• [Job]: Reproduce all of the data below word for word, leaving out the pictures.

Items from a dataset:
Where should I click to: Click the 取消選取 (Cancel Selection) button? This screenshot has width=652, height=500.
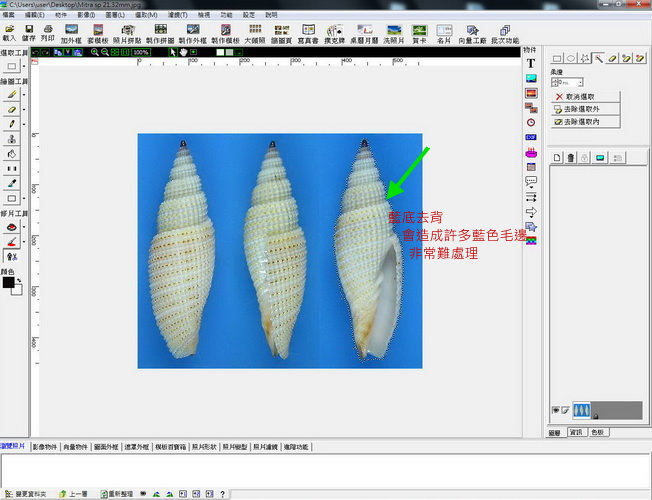(587, 96)
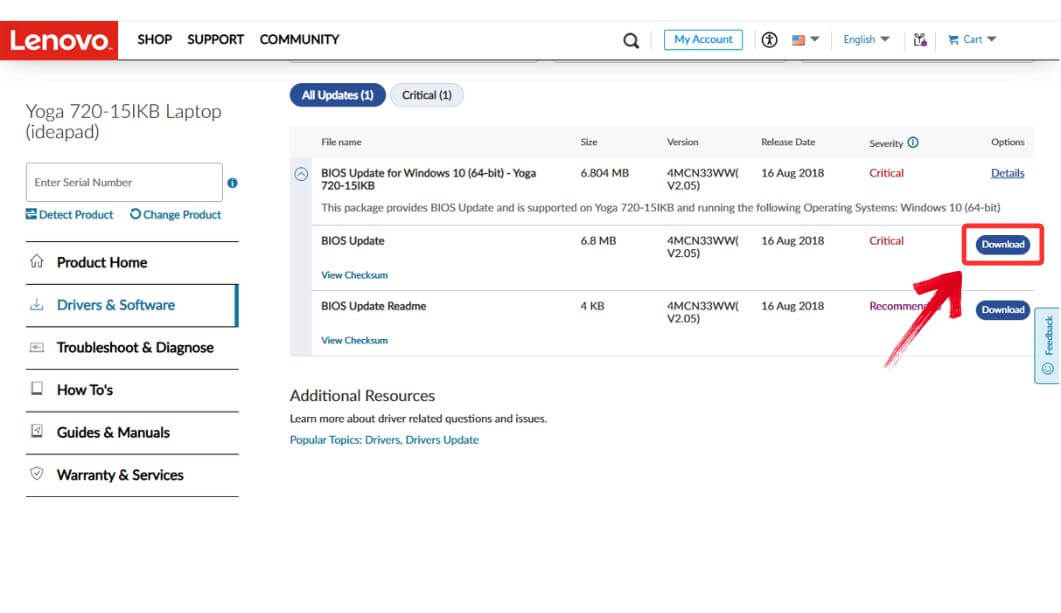Click the compare products icon beside Cart
This screenshot has width=1061, height=613.
[920, 40]
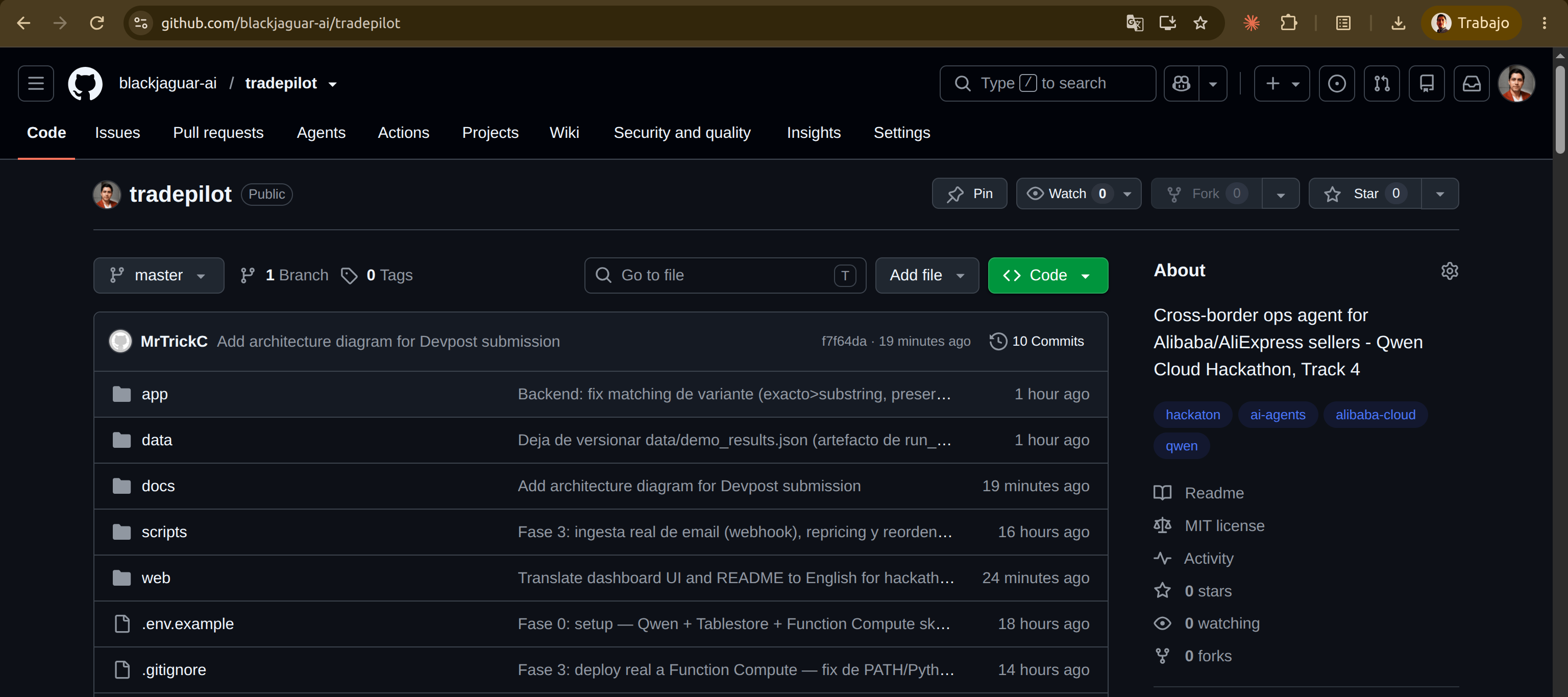Open the Copilot chat icon
The width and height of the screenshot is (1568, 697).
1182,83
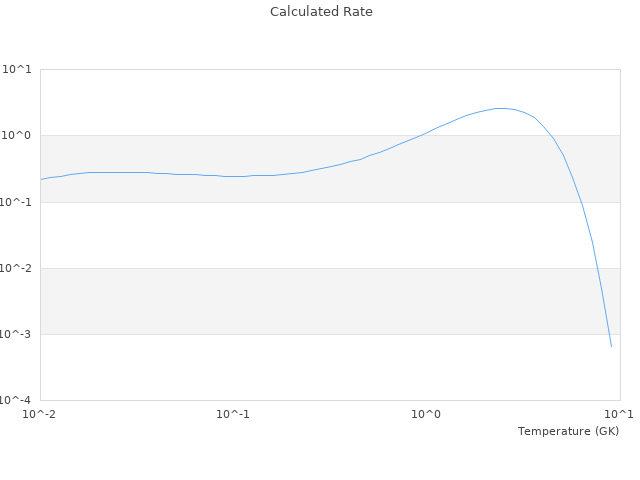Click the 10^0 tick label on the x-axis

(426, 414)
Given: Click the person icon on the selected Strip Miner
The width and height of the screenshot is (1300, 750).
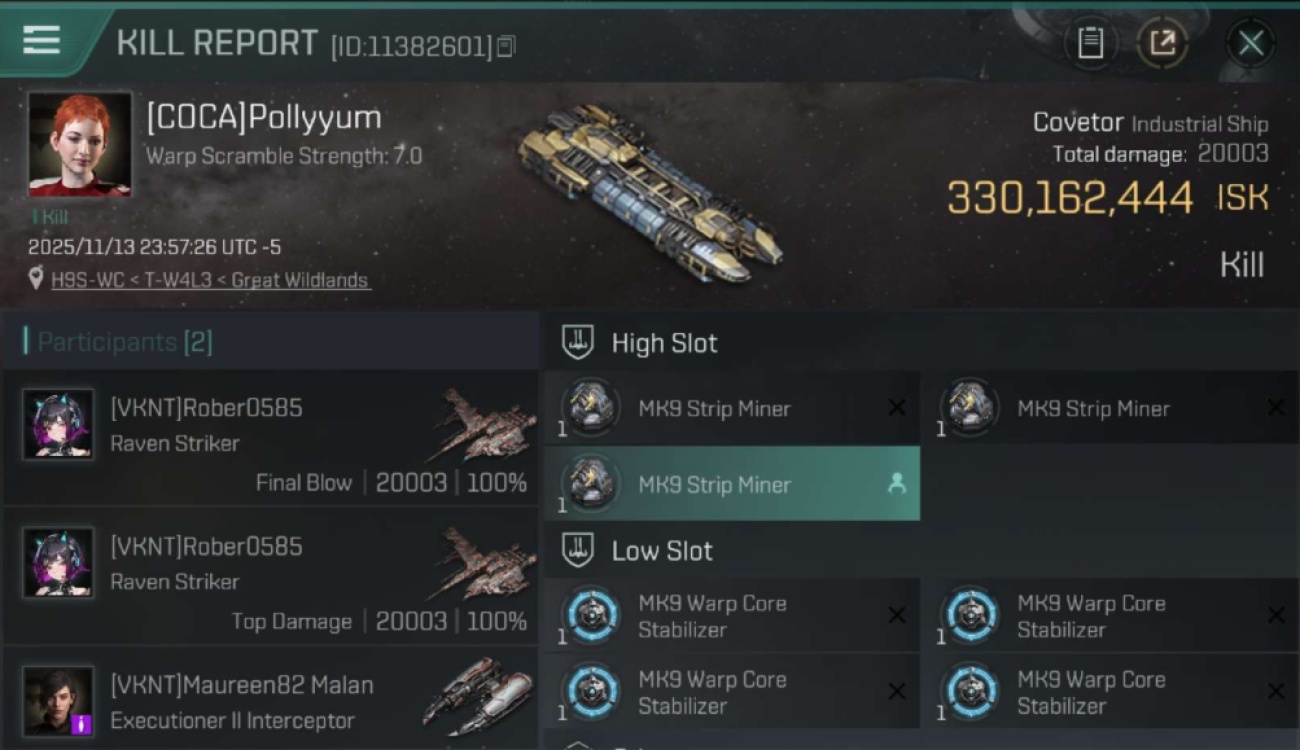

• [Result]:
Where should I click to: Click the 取消選取 (Cancel Selection) button? This screenshot has width=652, height=500.
(587, 96)
Click the compare products icon beside Cart
This screenshot has width=1061, height=613.
[920, 40]
Open the Copilot chat icon
The width and height of the screenshot is (1568, 697).
1182,83
Click the 10^0 tick label on the x-axis

(426, 414)
Given: Click the person icon on the selected Strip Miner
The width and height of the screenshot is (1300, 750).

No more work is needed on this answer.